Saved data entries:

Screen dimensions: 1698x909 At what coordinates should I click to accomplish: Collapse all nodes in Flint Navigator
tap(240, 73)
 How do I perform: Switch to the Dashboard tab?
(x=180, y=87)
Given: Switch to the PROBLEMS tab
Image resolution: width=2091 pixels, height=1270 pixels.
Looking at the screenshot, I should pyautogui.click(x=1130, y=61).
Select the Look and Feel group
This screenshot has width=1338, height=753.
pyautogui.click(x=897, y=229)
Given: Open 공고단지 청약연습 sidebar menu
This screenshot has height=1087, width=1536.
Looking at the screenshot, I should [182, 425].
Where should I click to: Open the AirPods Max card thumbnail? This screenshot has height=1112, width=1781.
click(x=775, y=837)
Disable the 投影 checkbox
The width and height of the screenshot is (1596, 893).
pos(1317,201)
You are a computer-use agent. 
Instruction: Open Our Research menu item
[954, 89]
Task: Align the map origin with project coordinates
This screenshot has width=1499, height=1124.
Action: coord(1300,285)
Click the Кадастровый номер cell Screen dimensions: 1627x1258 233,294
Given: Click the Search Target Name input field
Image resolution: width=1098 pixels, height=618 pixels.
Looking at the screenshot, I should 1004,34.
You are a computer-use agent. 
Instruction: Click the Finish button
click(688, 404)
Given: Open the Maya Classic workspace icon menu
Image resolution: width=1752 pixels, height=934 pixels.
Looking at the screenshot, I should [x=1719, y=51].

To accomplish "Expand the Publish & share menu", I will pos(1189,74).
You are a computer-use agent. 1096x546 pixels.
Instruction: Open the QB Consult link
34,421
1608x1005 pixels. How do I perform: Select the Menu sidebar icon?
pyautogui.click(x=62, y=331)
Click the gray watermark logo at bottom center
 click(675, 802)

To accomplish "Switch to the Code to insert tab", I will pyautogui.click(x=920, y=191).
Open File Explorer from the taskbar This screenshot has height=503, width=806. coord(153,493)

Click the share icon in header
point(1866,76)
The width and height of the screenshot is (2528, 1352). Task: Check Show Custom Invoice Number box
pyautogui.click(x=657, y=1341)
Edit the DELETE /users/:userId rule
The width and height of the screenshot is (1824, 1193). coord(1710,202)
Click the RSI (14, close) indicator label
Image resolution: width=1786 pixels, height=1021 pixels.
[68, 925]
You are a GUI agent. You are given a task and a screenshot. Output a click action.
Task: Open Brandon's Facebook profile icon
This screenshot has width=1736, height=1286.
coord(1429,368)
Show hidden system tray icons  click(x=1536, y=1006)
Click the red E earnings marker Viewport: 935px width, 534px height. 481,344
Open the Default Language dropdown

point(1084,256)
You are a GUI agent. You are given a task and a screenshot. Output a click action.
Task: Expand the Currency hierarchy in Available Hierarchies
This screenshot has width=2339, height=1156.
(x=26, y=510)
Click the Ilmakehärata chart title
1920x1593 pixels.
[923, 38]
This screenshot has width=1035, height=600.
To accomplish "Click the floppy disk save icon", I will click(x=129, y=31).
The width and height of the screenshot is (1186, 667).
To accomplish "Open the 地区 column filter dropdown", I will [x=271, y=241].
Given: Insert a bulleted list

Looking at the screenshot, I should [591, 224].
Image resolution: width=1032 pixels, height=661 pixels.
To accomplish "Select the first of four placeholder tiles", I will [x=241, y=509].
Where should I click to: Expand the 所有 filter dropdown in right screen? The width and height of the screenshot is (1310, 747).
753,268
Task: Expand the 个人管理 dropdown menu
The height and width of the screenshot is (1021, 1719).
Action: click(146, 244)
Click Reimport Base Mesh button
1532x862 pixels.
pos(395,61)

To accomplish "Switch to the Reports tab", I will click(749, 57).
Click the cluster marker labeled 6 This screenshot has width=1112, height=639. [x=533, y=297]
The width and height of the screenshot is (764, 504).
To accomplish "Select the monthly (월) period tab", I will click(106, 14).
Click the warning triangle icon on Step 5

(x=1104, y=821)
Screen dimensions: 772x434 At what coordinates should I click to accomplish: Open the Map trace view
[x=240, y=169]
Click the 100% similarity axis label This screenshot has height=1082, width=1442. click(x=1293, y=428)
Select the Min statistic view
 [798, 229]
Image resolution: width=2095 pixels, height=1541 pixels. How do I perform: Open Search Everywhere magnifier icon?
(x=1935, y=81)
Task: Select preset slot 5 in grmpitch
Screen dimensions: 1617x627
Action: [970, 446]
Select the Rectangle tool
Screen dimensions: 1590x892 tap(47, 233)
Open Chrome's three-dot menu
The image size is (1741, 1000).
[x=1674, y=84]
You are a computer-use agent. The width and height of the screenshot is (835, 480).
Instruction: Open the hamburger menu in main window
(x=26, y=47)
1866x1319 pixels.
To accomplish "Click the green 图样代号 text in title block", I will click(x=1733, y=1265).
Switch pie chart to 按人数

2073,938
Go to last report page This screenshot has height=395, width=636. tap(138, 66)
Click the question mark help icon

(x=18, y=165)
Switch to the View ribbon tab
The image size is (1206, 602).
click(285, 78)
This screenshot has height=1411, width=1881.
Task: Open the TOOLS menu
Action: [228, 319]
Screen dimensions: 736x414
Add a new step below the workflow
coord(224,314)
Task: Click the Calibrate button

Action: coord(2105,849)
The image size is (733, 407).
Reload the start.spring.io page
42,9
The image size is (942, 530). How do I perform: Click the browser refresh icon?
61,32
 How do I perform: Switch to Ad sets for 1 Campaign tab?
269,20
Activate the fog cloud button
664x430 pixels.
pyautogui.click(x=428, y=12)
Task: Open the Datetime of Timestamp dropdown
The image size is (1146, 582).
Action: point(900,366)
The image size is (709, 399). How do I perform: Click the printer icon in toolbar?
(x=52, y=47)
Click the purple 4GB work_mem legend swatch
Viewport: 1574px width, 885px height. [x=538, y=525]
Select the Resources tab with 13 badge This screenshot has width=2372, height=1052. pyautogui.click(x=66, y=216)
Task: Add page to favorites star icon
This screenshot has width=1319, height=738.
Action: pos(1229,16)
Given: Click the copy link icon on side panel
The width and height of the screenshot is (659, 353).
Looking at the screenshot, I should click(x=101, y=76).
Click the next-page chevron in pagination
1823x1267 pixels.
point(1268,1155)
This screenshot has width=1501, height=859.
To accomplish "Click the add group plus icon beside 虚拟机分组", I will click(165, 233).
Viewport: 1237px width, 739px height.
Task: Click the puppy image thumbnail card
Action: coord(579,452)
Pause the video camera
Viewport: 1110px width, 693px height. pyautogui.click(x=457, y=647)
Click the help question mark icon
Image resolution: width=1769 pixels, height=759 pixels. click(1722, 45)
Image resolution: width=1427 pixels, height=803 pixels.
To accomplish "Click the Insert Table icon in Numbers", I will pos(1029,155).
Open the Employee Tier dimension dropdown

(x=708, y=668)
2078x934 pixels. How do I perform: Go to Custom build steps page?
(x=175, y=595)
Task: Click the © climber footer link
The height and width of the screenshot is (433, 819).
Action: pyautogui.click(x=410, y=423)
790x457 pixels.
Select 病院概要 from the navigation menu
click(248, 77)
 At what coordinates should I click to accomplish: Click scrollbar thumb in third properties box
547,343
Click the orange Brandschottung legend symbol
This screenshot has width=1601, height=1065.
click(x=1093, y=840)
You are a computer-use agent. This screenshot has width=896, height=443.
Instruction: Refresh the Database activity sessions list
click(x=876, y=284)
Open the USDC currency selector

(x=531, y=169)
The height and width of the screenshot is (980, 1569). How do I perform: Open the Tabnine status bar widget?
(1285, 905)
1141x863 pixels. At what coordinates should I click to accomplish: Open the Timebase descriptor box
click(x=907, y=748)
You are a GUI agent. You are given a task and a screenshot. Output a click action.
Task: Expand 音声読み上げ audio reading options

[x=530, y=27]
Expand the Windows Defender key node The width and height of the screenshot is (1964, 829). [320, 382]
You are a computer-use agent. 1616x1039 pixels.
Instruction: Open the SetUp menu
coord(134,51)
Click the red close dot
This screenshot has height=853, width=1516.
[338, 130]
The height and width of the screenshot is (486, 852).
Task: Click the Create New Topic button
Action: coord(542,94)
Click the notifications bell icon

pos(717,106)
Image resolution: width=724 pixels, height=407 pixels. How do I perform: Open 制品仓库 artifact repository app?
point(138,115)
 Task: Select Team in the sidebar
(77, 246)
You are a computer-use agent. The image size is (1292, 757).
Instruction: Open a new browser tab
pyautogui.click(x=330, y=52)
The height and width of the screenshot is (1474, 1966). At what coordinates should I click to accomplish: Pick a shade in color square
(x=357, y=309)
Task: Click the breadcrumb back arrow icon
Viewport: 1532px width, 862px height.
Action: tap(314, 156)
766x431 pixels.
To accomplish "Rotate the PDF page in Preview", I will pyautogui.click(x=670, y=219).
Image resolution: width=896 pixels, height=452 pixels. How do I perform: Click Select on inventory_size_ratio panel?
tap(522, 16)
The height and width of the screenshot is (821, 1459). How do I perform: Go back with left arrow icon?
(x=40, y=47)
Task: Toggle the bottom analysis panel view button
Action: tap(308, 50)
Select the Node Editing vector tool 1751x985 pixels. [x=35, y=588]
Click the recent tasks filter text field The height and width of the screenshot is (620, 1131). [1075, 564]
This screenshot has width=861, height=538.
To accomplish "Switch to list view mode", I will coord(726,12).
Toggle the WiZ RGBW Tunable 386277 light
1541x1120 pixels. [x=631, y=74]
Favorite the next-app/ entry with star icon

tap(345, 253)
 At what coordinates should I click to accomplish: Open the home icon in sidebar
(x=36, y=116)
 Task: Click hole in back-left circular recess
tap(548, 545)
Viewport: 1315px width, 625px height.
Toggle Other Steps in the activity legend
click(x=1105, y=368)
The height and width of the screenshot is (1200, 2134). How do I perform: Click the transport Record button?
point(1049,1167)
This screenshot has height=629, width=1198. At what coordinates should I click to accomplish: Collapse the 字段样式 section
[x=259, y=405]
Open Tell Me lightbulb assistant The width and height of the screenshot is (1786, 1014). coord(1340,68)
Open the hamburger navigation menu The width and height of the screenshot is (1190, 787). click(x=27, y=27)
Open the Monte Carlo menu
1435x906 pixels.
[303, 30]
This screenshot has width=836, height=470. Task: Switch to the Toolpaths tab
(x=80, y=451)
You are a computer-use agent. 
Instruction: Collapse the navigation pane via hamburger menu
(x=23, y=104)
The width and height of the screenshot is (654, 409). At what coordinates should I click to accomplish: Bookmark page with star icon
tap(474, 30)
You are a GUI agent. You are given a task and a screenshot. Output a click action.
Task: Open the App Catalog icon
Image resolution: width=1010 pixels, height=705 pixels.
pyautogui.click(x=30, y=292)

#### ABOUT THIS TASK
Go through the records from the first line and copy each one exactly, ending after the line that contains "Select the Look and Feel group". Give nothing else.

#### WRITTEN SOLUTION
Screen dimensions: 1698x909 At what coordinates should I click to accomplish: Collapse all nodes in Flint Navigator
tap(240, 73)
 How do I perform: Switch to the Dashboard tab?
(x=180, y=87)
Given: Switch to the PROBLEMS tab
Image resolution: width=2091 pixels, height=1270 pixels.
Looking at the screenshot, I should pyautogui.click(x=1130, y=61).
Select the Look and Feel group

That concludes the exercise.